Network activity¶
The previous notebook provided us with an anatomical reconstruction of the barrel cortex, defining locations of presynaptic cells, and post-synaptic targets onto our cell. Given this anatomical data, we can now activate the synapses according to experimental data.
To do this, we need the following information
A parameter file specifying characteristics of the synaspses by celltype
A parameterfile specifying the ongoing activity by celltype
Parameterfiles specifying evoked response by stimulus, celltype and cell location
[17]:
from pathlib import Path
tutorial_output_dir = f"{Path.home()}/isf_tutorial_output" # <-- Change this to your desired output directory
[19]:
import Interface as I
%matplotlib inline
db = I.DataBase(tutorial_output_dir)['network_modeling']
con_file = db['anatomical_constraints'].get_file('.con')
con_file_path = db['anatomical_constraints'].join(con_file)
syn_file = db['anatomical_constraints'].get_file('.syn')

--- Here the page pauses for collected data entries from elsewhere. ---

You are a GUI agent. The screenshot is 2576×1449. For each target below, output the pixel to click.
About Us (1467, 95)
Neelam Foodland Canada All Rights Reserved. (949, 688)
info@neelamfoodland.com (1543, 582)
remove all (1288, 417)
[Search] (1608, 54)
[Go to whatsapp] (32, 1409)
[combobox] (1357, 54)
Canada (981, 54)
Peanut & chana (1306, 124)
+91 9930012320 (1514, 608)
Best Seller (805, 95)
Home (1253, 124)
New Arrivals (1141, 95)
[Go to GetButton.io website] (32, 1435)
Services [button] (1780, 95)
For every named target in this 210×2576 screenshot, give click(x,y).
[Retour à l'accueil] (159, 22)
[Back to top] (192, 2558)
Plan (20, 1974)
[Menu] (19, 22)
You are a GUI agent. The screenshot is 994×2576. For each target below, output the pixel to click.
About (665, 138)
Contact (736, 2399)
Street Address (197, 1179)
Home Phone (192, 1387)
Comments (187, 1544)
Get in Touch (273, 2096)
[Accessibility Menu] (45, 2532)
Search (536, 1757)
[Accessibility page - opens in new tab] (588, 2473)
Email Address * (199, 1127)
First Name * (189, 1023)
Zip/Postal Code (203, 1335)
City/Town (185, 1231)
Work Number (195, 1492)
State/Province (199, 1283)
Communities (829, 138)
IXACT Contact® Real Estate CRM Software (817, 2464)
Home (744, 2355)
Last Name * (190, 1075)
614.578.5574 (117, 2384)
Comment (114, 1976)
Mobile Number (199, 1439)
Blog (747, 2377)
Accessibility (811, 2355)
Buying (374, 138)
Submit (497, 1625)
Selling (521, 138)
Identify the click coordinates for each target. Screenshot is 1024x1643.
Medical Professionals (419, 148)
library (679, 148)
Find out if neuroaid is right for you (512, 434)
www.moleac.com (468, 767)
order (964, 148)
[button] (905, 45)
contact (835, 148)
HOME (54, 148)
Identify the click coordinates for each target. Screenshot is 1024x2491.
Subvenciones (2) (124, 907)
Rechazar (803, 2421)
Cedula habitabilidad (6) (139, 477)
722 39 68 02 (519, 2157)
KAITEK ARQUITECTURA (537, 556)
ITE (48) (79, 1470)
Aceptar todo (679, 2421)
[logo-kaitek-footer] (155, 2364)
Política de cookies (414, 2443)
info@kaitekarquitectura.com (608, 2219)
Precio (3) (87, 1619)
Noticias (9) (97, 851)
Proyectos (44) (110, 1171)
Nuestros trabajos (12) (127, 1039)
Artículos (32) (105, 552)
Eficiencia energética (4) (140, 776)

syn_file_path = db['anatomical_constraints'].join(syn_file)
Characterizing ongoing activity¶
[20]:
from getting_started import getting_started_dir
ongoing_template_param_name = I.os.path.join(
getting_started_dir,
'example_data',
'functional_constraints',
'ongoing_activity',
'ongoing_activity_celltype_template_exc_conductances_fitted.param')
In this parameter file, the following keys are defined
[21]:
ongoing_template_param = I.scp.build_parameters(ongoing_template_param_name)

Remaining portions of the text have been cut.